45 851 personnes ont été placées en CRA en 2018, soit un chiffre stable par rapport à 2017, mais avec une tendance à l’augmentation de la durée de rétention. Dans un rapport publié le 4 juin, six associations (Assfam-Groupe SOS, Forum Réfugiés-Cosi, France Terre d’Asile, Cimade, Ordre de Malte, Solidarité Mayotte) indiquent ainsi que « le nombre de personnes enfermées durant plus de 30 jours a explosé, passant de 2 468 en 2016 à 4 432 en 2018 », et s’inquiètent des chiffes à venir pour 2019 dans la mesure où, en vertu de la loi asile-immigration, la durée maximale de rétention est passée de 45 à 90 jours…

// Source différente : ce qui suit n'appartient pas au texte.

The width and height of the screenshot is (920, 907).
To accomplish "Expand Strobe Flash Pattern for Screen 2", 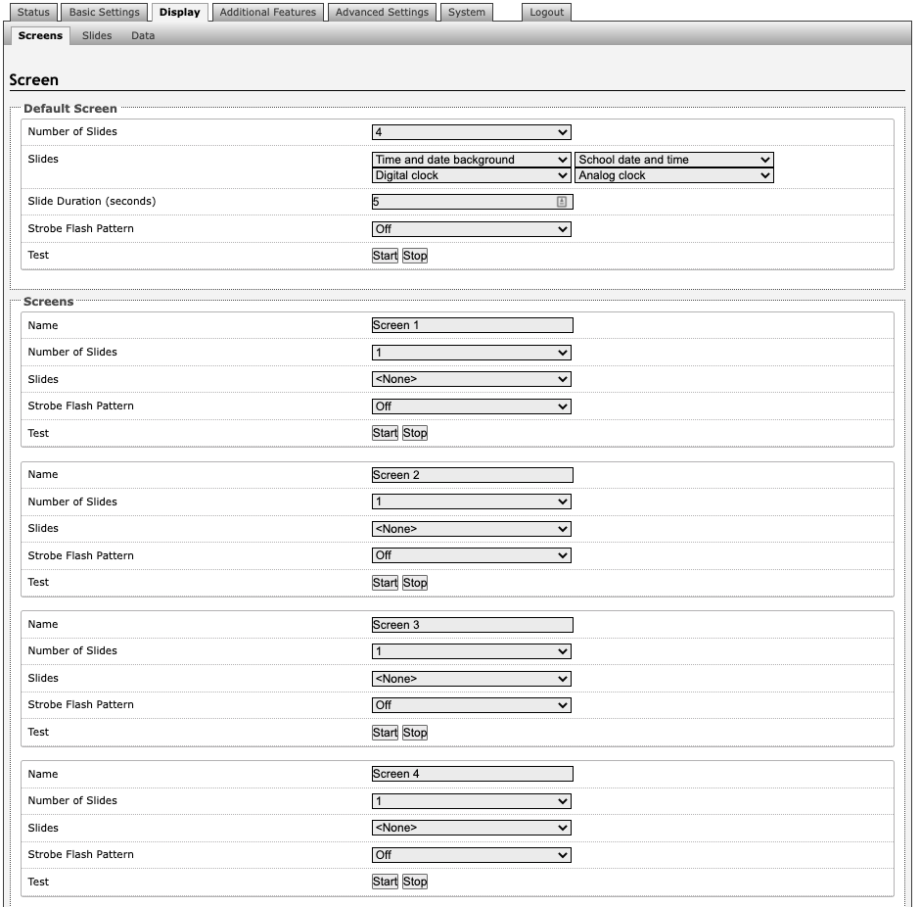I will tap(471, 555).
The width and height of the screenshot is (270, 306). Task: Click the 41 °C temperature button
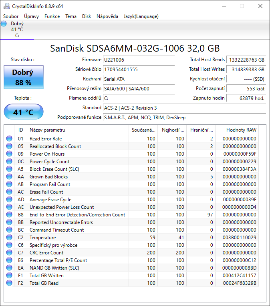coord(23,112)
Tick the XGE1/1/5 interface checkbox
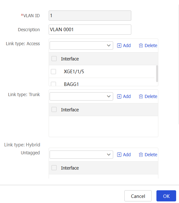179x203 pixels. [x=53, y=72]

Les signataires de la lettre ouverte du 26 juin précisent : « Des hommes et des femmes s’automutilent ou tentent de se suicider dans les CRA. Au cours de ces quinze derniers mois, deux hommes se sont donné la mort dans ces lieux où l’administration enferme des personnes pour les expulser du territoire français. D’autres se révoltent ou expriment leur désespoir à travers des lettres publiques, des grèves de la faim, des émeutes ou des tentatives d’incendie. » Autant de signes du fait que les conditions de détention sont catastrophiques, assimilables à de la maltraitance, voire à de la torture (les signataires évoquent ainsi des « traitements inhumains et dégradants ») et provoquent des situations de détresse et/ou de colère parfaitement légitimes. Le cas de Mayotte est particulièrement alarmant, avec notamment l’enfermement, en 2018, de 1 221 enfants, dans des conditions particulièrement odieuses.

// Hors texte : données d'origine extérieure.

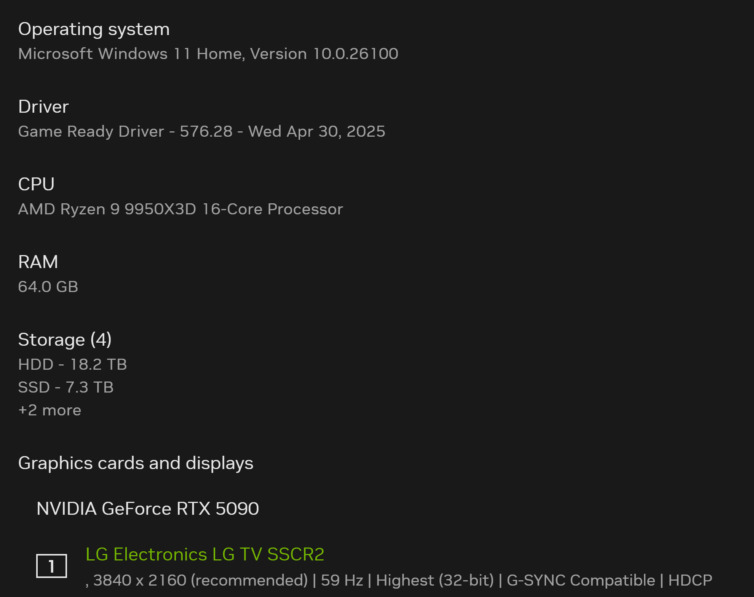
Task: Select the SSD - 7.3 TB entry
Action: (x=66, y=387)
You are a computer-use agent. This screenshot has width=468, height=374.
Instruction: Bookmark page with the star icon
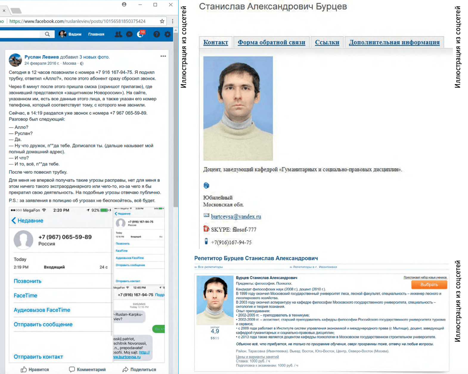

Et rien ne semble devoir inverser la tendance. Dans leur rapport, les associations rappellent ainsi que le gouvernement a décidé « d’accroître très fortement la capacité de ces lieux de privation de liberté » avec 480 places supplémentaires en métropole (pour un total supérieur à 1 500), soit un accroissement qui « n’avait plus été constaté depuis plus d’une décennie ». Conclusion de la lettre ouverte au ministre de l’Intérieur : « La politique menée à l’égard des personnes étrangères est ainsi marquée par des discriminations de plus en plus violentes. Contrôles au faciès, accès dégradé à la justice, privation de liberté disproportionnée voire systématisée, accès aux soins défaillant, protection des plus vulnérables reléguée au second plan. »
Autant d’éléments qui plaident pour une fermeture définitive des CRA, et, au-delà, pour l’ouverture des frontières et la régularisation de touTEs les sans-papiers.